**Instructions to follow:**
Rewrite the listing below, replacing "Screen dimensions" with "Display size" and keeping everything else unchanged. Leave the pictures out of your answer.

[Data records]

--------------------------------------------------

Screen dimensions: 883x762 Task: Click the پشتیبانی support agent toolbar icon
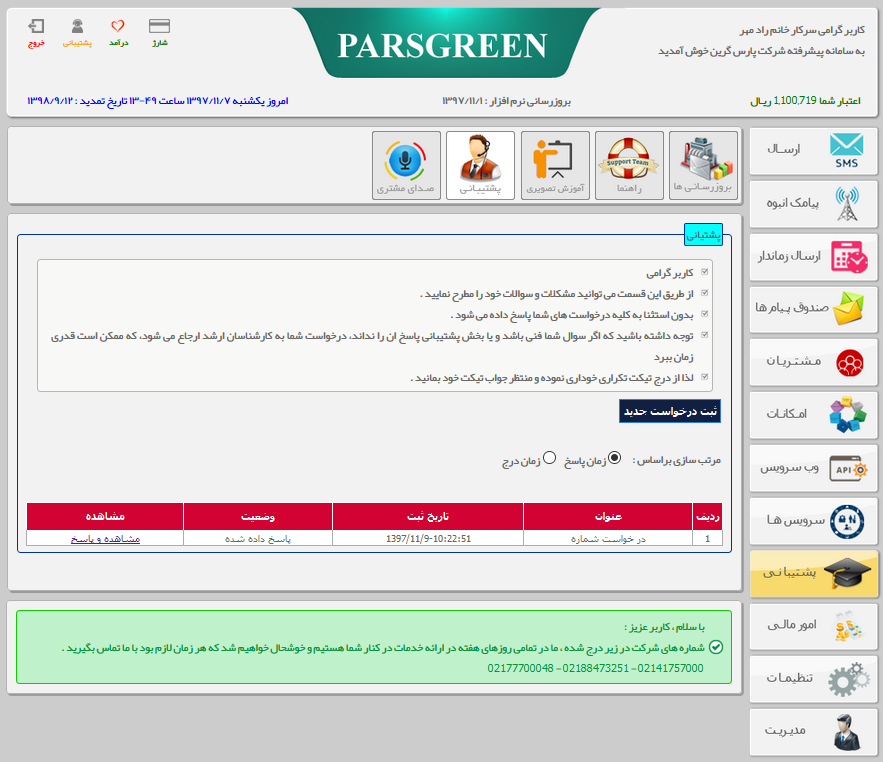click(x=480, y=164)
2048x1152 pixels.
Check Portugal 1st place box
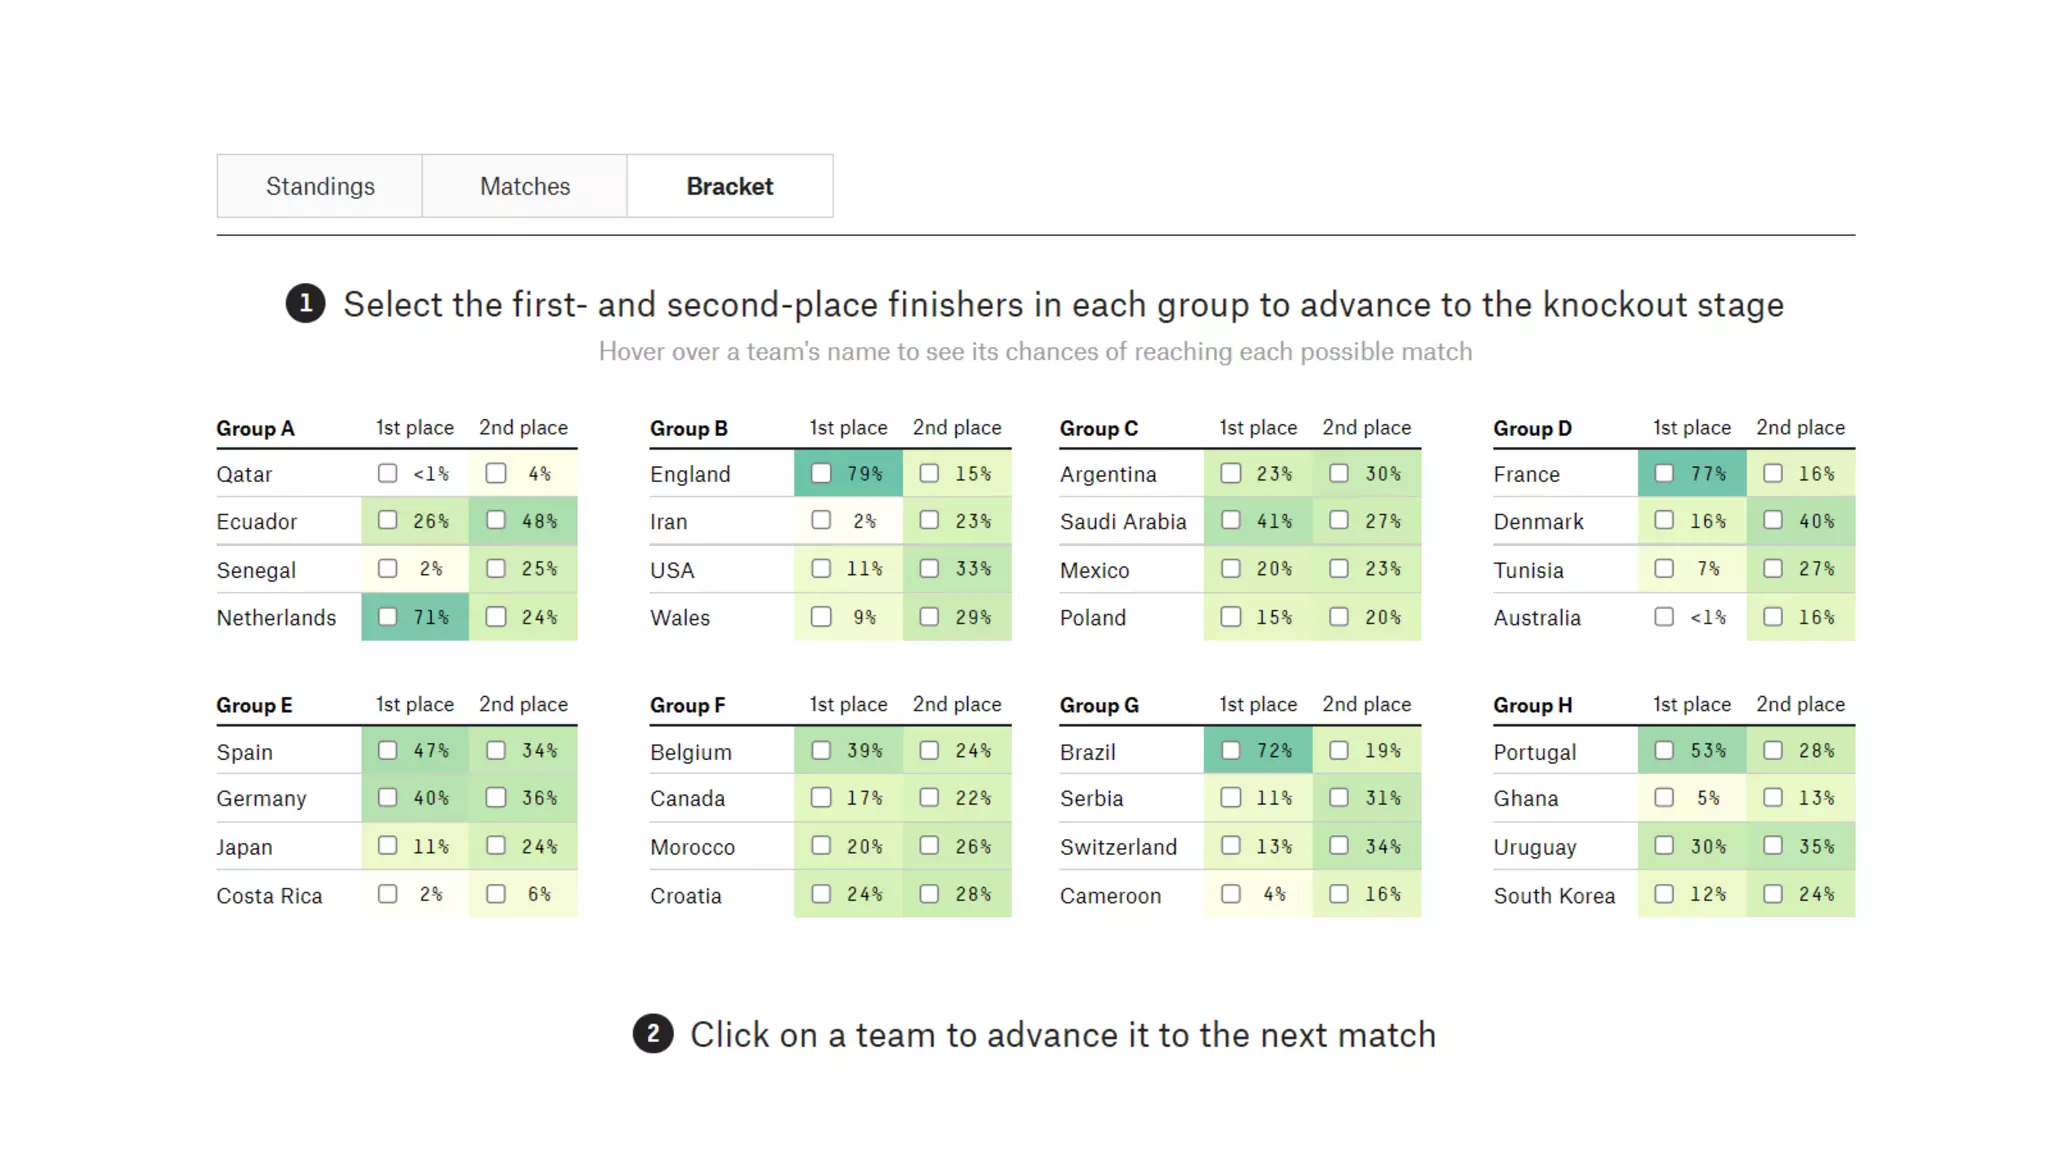point(1664,750)
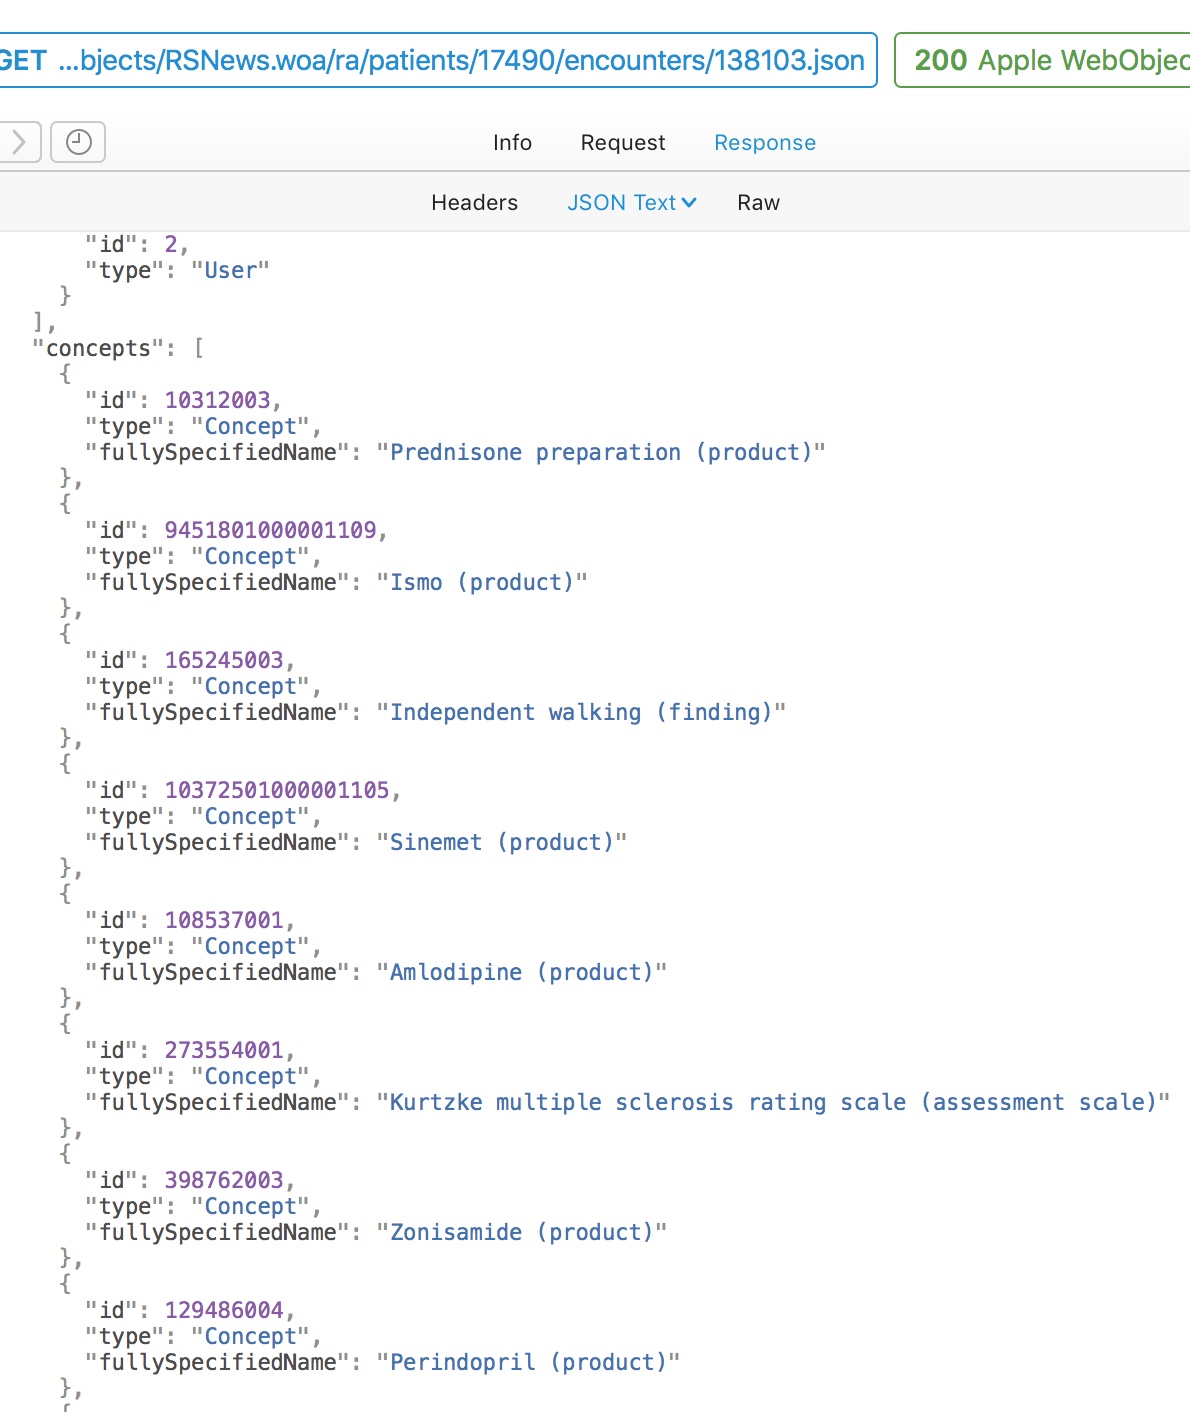Switch to the Request tab

point(622,143)
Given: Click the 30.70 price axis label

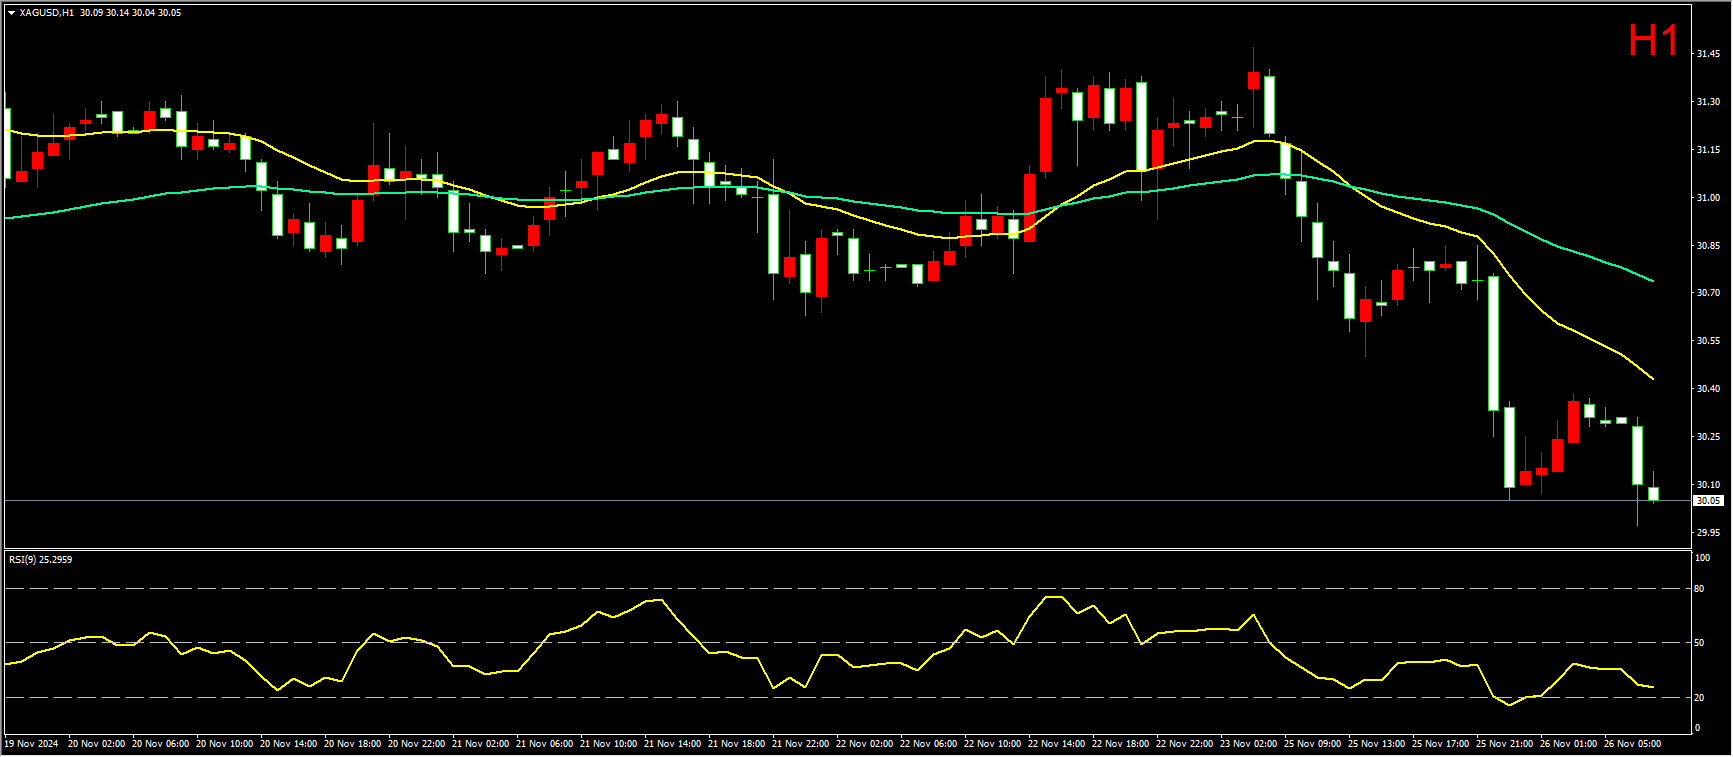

--------------------------------------------------

**Result of this exercise:**
Display size: 883x762 Task: Click the پشتیبانی support agent toolbar icon
click(x=480, y=164)
2048x1152 pixels.
Check Portugal 1st place box
point(1664,750)
Switch to the Request tab

point(622,143)
Given: Click the 30.70 price axis label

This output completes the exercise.